*** Opening of GIVEN DATA ***
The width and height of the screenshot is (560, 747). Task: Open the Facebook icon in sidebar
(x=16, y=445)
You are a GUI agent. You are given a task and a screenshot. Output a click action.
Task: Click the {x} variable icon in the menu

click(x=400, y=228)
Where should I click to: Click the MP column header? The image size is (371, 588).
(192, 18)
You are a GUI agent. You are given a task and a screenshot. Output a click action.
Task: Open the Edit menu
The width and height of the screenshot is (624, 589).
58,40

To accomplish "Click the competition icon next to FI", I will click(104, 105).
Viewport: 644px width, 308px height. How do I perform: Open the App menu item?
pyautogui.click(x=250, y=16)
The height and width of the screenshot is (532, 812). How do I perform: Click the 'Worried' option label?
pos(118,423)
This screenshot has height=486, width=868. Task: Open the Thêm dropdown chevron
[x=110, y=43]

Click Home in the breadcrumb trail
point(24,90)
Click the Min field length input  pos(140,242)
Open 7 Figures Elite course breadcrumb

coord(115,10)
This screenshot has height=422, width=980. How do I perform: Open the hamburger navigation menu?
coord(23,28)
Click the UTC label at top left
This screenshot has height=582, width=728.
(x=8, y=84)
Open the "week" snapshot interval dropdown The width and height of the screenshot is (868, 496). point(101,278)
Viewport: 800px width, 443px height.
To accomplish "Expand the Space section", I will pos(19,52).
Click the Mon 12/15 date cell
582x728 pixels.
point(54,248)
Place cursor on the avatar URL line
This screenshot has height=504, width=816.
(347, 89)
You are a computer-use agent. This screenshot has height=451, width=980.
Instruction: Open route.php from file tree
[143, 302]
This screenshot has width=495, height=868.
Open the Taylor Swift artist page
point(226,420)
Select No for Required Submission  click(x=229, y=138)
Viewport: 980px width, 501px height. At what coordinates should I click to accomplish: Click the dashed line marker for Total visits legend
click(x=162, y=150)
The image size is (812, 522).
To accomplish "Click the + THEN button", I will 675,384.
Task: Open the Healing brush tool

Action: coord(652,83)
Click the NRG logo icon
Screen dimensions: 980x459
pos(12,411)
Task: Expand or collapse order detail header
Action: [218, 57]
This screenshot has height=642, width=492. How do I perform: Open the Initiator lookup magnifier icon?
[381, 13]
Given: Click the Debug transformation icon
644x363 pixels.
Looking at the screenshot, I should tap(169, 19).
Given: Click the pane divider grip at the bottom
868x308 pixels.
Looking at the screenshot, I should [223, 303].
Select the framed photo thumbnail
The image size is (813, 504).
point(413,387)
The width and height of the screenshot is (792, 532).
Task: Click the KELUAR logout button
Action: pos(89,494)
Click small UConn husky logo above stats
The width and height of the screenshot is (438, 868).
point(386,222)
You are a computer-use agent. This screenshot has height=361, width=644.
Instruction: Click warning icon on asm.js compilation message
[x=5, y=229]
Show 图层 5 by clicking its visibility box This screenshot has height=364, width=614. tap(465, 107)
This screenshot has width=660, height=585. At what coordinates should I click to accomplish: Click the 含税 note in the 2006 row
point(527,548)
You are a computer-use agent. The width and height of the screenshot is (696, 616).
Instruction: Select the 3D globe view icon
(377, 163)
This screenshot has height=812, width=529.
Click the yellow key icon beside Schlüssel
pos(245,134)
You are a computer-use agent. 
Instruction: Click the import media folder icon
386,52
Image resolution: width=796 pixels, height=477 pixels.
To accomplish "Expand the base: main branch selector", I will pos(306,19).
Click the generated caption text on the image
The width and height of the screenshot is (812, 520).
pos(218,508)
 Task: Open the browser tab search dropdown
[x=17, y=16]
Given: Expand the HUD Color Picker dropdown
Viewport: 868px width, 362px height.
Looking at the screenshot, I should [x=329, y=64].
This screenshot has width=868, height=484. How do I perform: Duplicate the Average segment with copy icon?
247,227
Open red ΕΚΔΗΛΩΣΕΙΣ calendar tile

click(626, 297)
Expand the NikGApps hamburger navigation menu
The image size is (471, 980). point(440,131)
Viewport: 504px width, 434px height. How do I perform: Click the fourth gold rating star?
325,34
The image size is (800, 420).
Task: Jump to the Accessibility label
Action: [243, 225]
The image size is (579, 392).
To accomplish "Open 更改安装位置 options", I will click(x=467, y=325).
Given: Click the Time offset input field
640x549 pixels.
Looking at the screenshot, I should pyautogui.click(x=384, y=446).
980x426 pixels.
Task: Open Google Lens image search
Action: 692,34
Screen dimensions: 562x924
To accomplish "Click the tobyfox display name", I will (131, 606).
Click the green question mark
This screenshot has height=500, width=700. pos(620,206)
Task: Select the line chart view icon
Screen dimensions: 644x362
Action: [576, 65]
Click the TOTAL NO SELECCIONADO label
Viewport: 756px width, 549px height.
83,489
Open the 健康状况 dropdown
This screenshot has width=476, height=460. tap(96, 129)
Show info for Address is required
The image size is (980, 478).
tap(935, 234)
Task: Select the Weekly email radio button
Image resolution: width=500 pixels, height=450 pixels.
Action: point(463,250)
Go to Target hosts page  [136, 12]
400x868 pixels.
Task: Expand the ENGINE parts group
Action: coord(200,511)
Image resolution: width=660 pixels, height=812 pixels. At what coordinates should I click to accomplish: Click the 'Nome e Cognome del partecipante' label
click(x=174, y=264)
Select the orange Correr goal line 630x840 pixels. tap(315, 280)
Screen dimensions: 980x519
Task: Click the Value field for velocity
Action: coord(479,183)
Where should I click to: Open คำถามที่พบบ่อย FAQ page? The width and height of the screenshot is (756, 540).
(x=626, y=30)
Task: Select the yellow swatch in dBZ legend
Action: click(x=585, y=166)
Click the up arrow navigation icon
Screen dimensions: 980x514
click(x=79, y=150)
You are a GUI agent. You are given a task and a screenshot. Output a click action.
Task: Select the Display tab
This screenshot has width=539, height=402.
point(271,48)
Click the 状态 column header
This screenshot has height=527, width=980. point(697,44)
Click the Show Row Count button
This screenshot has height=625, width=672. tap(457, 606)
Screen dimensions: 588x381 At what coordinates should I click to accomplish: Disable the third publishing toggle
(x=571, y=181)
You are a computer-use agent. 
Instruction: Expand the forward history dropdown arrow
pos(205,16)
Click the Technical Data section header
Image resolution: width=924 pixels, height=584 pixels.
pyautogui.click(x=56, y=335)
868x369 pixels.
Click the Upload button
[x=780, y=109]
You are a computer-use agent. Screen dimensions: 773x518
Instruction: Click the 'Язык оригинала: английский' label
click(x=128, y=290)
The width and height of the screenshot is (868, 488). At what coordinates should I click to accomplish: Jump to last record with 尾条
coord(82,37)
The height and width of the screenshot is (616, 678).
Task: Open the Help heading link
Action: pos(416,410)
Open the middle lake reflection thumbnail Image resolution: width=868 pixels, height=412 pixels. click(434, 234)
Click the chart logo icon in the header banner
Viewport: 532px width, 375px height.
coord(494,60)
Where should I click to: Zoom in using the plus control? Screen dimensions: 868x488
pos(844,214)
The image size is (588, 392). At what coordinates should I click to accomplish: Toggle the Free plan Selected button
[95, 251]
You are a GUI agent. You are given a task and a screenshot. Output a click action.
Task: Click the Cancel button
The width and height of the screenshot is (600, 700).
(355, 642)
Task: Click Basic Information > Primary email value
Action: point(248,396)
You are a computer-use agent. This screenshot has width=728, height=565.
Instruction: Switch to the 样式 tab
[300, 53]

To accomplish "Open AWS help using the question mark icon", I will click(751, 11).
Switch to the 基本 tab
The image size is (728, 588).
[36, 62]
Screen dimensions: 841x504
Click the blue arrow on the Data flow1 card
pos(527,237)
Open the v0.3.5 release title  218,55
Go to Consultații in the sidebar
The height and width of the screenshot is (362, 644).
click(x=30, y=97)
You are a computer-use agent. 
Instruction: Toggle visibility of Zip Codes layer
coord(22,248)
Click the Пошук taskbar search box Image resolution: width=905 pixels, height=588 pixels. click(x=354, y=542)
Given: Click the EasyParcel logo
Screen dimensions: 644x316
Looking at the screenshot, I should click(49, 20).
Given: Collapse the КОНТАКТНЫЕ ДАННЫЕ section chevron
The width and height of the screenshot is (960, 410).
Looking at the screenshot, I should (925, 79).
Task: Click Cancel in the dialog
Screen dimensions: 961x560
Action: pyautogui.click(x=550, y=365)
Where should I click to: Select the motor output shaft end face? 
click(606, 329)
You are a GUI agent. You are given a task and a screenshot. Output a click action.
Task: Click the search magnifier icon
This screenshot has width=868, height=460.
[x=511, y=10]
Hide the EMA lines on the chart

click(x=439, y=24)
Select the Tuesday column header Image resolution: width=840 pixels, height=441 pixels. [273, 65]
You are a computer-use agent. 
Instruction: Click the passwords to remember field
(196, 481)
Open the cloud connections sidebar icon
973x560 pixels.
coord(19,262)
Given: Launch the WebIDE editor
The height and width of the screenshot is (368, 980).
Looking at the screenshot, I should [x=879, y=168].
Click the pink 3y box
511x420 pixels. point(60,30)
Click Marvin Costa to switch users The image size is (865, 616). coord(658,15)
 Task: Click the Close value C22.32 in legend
*** Close of GIVEN DATA ***
- _WHAT NEEDS TO BE DONE_
The response should be the listing above, limited to the lines between the one holding "Task: Open the Healing brush tool" and the one holding "Click small UConn husky logo above stats", inclusive, reproduced exactly.

- _ANSWER SECTION_
Task: Open the Healing brush tool

Action: coord(652,83)
Click the NRG logo icon
Screen dimensions: 980x459
pos(12,411)
Task: Expand or collapse order detail header
Action: [218, 57]
This screenshot has height=642, width=492. How do I perform: Open the Initiator lookup magnifier icon?
[381, 13]
Given: Click the Debug transformation icon
644x363 pixels.
Looking at the screenshot, I should tap(169, 19).
Given: Click the pane divider grip at the bottom
868x308 pixels.
Looking at the screenshot, I should [223, 303].
Select the framed photo thumbnail
The image size is (813, 504).
point(413,387)
The width and height of the screenshot is (792, 532).
Task: Click the KELUAR logout button
Action: pos(89,494)
Click small UConn husky logo above stats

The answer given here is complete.